(Stored items)
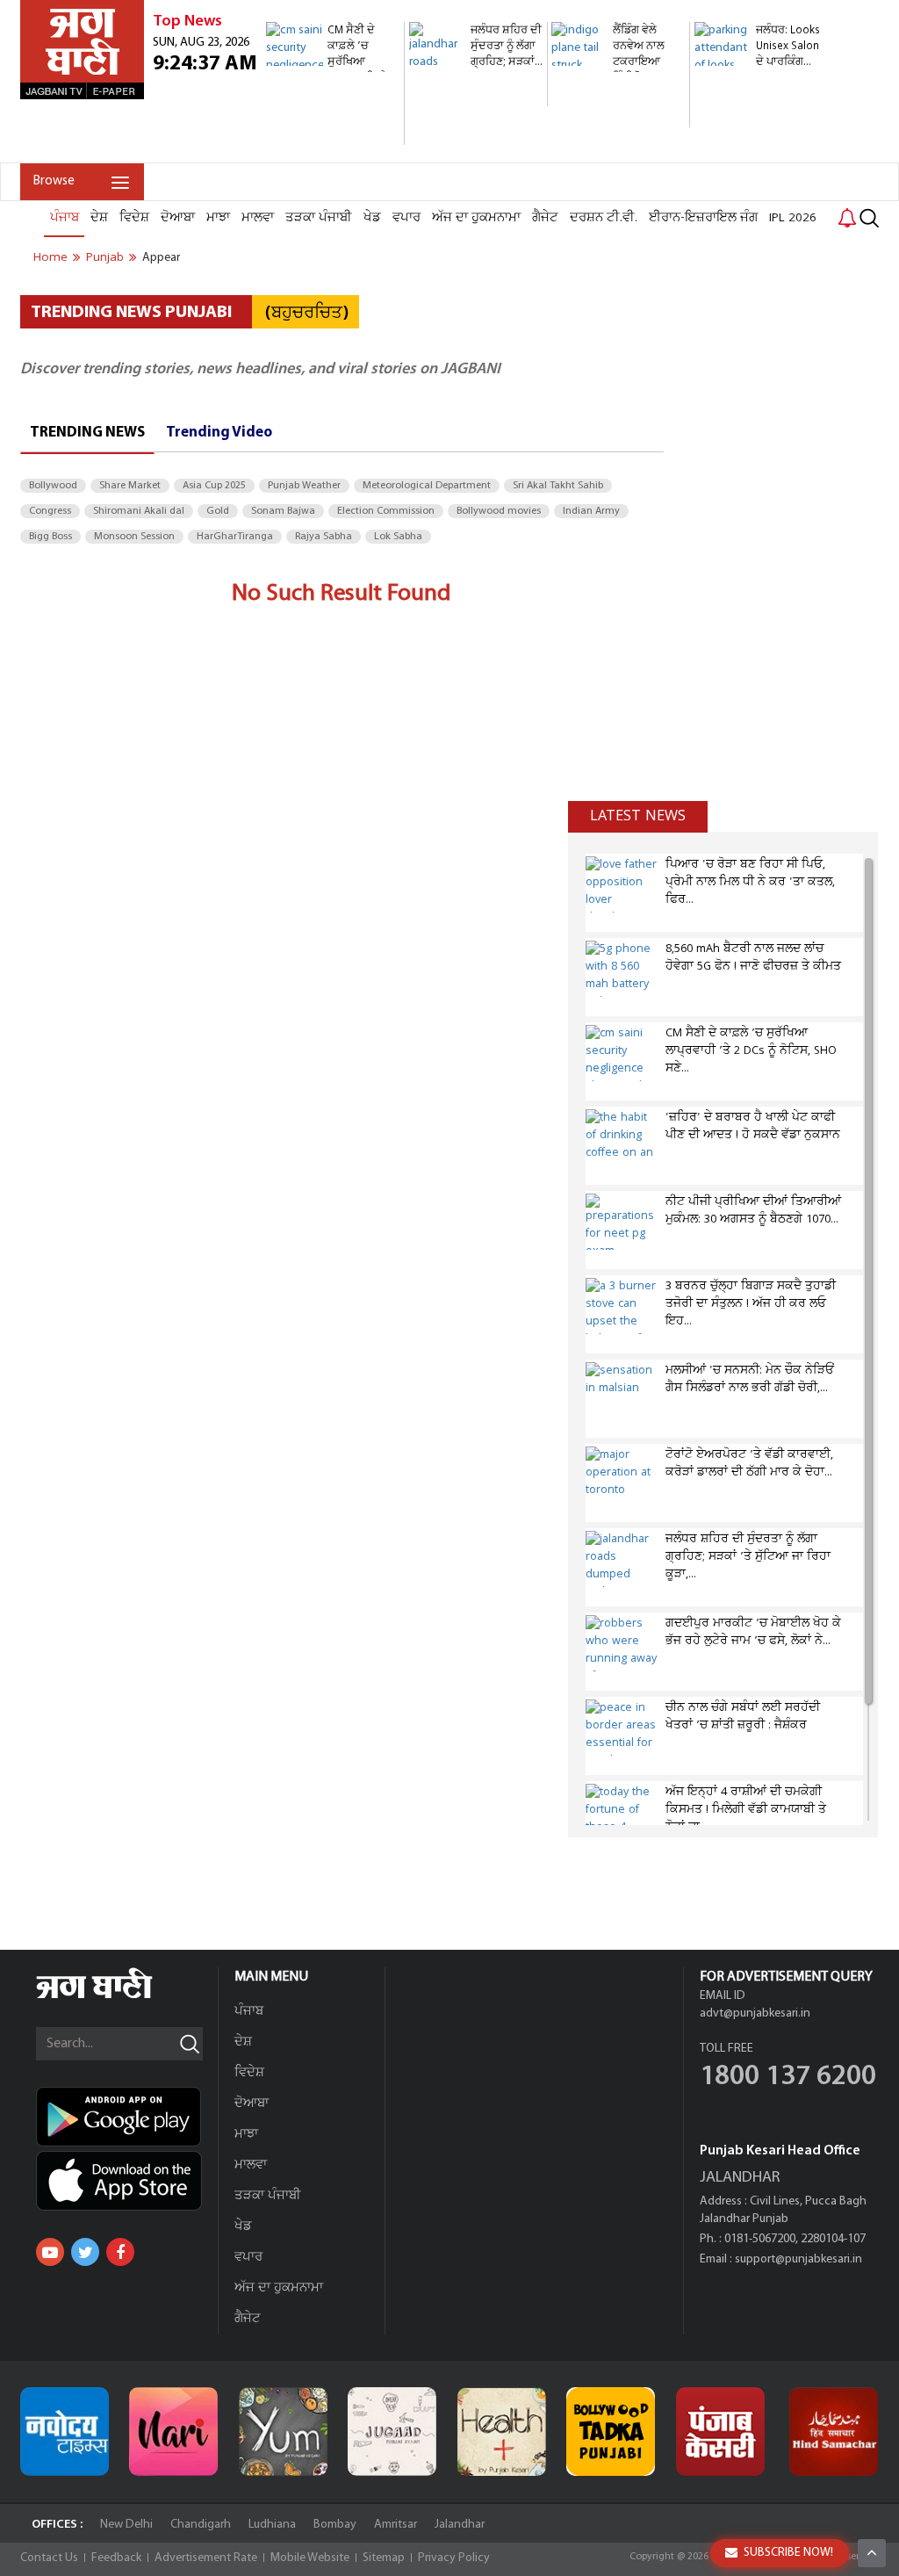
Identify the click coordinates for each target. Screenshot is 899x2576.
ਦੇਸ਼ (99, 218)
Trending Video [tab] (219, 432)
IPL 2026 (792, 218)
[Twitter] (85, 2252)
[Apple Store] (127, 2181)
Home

### Try it
Each line above must be repeated exactly in the answer, with pictures omitted.

### Response box
Identify the click coordinates for each target. Screenshot is 899x2576.
ਦੇਸ਼ (99, 218)
Trending Video [tab] (219, 432)
IPL 2026 (792, 218)
[Twitter] (85, 2252)
[Apple Store] (127, 2181)
Home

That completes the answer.